(Saved data entries)
*** Begin section ***

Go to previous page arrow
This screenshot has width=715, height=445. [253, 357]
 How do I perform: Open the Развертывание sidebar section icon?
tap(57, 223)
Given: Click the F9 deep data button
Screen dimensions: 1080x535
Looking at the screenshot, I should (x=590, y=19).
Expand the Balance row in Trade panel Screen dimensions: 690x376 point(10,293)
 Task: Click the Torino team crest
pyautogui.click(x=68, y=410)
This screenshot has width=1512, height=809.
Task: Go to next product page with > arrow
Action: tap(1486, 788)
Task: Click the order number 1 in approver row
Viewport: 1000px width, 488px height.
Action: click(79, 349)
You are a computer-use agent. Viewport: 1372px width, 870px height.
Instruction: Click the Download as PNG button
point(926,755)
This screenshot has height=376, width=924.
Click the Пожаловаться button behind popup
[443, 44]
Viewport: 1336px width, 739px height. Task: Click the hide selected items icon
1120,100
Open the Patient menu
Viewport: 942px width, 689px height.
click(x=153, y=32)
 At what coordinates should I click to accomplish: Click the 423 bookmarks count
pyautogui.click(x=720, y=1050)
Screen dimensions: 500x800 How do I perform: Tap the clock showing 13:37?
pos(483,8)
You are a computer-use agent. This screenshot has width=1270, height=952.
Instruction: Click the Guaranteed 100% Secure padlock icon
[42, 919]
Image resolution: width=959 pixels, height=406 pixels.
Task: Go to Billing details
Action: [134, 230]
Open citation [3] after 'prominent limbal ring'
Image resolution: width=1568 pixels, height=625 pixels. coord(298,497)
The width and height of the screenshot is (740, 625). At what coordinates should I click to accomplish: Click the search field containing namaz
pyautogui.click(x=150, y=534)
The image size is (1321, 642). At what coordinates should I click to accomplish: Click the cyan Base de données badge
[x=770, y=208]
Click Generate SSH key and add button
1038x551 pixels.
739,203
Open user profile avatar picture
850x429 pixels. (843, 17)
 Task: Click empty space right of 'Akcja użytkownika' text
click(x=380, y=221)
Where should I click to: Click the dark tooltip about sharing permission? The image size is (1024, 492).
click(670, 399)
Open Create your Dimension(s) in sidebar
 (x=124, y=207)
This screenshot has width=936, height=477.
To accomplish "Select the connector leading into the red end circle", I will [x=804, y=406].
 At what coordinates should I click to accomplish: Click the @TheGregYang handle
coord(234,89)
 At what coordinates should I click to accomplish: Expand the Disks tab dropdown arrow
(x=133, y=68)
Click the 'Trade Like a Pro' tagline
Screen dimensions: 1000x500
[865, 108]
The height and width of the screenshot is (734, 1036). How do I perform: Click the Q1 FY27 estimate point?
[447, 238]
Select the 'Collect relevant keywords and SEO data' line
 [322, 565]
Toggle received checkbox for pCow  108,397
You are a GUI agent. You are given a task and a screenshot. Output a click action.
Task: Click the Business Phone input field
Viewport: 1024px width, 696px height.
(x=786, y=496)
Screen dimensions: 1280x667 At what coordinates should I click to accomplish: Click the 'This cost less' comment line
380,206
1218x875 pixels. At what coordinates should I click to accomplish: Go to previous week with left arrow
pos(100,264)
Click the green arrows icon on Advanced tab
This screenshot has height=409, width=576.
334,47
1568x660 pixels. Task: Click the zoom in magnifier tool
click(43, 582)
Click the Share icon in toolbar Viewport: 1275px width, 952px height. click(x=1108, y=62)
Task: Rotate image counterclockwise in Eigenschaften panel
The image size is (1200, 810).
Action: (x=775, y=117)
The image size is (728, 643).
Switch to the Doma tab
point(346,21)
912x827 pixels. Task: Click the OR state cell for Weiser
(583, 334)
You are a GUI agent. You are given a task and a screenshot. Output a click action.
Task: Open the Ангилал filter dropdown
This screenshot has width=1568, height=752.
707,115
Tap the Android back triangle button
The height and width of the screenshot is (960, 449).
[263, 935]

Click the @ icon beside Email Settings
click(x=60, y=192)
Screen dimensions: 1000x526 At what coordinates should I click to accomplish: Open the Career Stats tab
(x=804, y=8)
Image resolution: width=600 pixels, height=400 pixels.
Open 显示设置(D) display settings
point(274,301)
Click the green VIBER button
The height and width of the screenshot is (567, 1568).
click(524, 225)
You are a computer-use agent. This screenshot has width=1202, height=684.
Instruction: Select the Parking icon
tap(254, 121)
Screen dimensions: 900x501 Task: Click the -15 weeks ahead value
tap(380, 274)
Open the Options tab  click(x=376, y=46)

*** End section ***

What you are asked to do: Among the records above, find each line containing the string "computer" and copy it.

Expected answer:
You are a computer-use agent. Viewport: 1372px width, 870px height.
You are a computer-use agent. This screenshot has width=1270, height=952.
You are a computer-use agent. This screenshot has width=1202, height=684.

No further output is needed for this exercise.